With respect to insurance coverage of a cyber event, according to a recent survey conducted by Ernst & Young of general insurance coverage by large corporations, only seven percent of respondents indicated that they were covered by a specific technology insurance policy. Moreover, thirty-three percent of respondents indicated that they were covered, but upon further investigation it was revealed that data losses and network interruptions were specifically excluded from coverage under their general property/casualty insurance policies.

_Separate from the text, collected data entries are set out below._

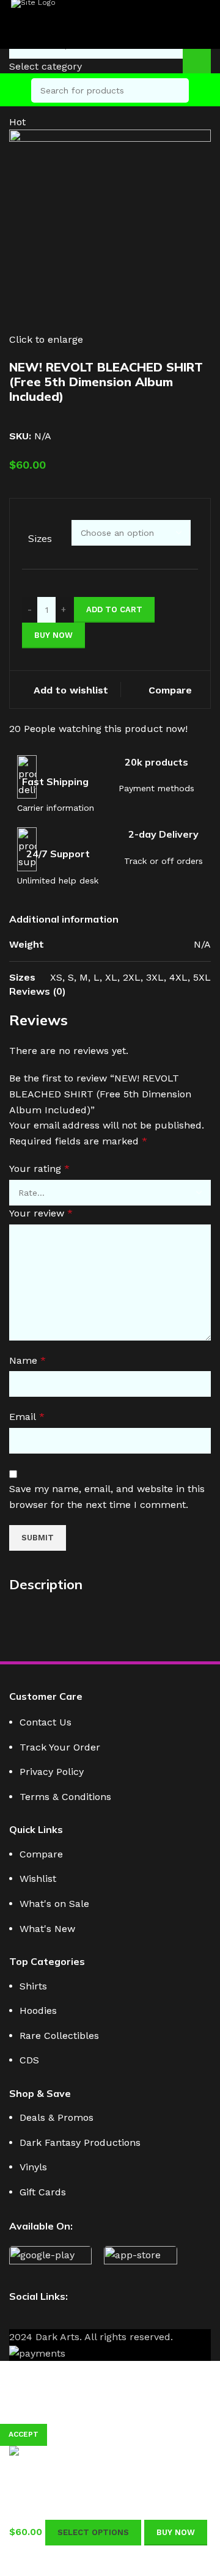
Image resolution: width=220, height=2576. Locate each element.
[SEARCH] (176, 90)
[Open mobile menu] (14, 90)
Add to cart (114, 609)
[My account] (206, 90)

This should be an area not just for further development by underwriting and marketing departments of insurers, but also for further consideration by state legislators as part of a larger initiative to assure that our states are both technologically and financially protected from cyber events that cause harm to any business enterprise.
Further, it is through coordinated efforts like the Public/Private Sector Cyber Security Workgroup, FBIIC and InfraGard that we can increase public awareness so that consumers and businesses will have the information and the tools needed to protect themselves from cyber-related losses. It will, at the same time, promote consumer confidence in the information system and the infrastructure that supports that system.
The Insurance Department stands ready to work with the Legislature on any matters that will increase the flow of vital information between the public and private sectors to better secure the world of cyberspace.
Thank you and I will be happy to take any questions.